In the embodiments described above, the contents of the microprogram control unit μpu have been shown by a circuit, but it goes without saying that something equivalent to this can be constructed by the microprogram itself. Furthermore, the present invention can be applied to a case where three or more computer systems share a magnetic tape device, and the same effect can be obtained. Also, in magnetic tape devices where the operator intervenes to load the magnetic tape,
The present invention can be similarly applied to prevent operational errors.
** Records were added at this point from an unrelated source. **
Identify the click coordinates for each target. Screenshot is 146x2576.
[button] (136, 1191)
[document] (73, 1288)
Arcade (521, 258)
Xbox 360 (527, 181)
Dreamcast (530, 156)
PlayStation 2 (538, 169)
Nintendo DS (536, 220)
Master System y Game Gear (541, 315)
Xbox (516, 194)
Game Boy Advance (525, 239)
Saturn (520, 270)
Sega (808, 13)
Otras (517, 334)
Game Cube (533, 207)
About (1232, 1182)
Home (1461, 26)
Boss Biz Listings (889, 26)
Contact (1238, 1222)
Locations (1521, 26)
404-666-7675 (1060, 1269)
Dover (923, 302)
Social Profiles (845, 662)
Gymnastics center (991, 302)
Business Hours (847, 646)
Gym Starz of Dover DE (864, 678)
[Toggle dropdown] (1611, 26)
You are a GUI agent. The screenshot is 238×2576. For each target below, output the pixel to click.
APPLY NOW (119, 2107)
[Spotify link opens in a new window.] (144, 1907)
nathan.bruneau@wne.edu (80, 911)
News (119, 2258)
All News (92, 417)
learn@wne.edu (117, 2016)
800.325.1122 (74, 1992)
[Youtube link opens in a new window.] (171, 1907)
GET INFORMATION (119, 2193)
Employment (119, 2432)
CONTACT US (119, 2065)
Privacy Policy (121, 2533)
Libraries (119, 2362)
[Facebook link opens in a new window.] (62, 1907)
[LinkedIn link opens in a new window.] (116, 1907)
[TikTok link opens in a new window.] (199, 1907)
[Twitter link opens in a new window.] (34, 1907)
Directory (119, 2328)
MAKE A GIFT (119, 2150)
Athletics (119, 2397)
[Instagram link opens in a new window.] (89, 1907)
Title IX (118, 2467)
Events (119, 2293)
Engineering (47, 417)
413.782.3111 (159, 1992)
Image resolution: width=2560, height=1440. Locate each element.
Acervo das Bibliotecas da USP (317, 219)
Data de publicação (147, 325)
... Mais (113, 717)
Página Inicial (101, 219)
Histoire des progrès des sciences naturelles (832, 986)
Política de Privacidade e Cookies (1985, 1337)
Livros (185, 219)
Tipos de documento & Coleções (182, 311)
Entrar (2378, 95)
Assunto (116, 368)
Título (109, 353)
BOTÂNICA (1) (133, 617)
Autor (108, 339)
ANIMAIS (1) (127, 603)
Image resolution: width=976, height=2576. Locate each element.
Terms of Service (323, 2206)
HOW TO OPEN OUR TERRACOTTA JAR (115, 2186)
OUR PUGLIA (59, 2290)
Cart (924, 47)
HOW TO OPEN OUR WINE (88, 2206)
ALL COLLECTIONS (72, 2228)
[Brief explanation of the drawing]

FIG. 1 is a diagram showing a shared configuration of a conventional large-capacity storage system, FIG. 2 is a diagram showing a configuration of a magnetic tape device to which the present invention is applied, and FIG. FIG. 2 is a diagram showing a conceptual configuration example. BUFF...Buffer memory, READB...Buffer memory read section, WRITEB...Buffer memory write section, REC...Reference identifier storage section,
CMP′...Comparison section, ERROR...Error processing section.

Claims (1)

[Scope of Claims] 1. A magnetic tape control unit connected to a plurality of host devices, and a magnetic tape medium connected to the magnetic tape control unit and recording tape identifier information for identifying individual magnetic tape media. A magnetic tape device comprising: a tape storage section for storing tape media; and a plurality of tape drives for recording and reproducing information on tape media selectively taken out and set from the tape storage section, wherein each tape drive section a buffer memory for storing tape identifier information stored in the magnetic tape medium; the buffer memory is activated when a magnetic tape medium is newly stored in the tape drive in the magnetic tape control unit, and the buffer memory stores the tape identifier information read from the magnetic tape medium; a first collation means for comparing and collating the tape identifier information stored in the buffer memory;
buffer memory writing means for rewriting the contents in the buffer memory with tape identifier information read from the magnetic tape medium when the comparison results in a discrepancy; and identifier information given by a command from a host device. and a second collation means for comparing and collating the identifier information read from the buffer memory, and generating a signal to permit recording and reproducing operation when a match is found as a result of the comparison and collating, and disabling the recording and reproducing operation when there is a discrepancy. What is claimed is: 1. A magnetic tape device comprising: abnormality processing means for determining permission.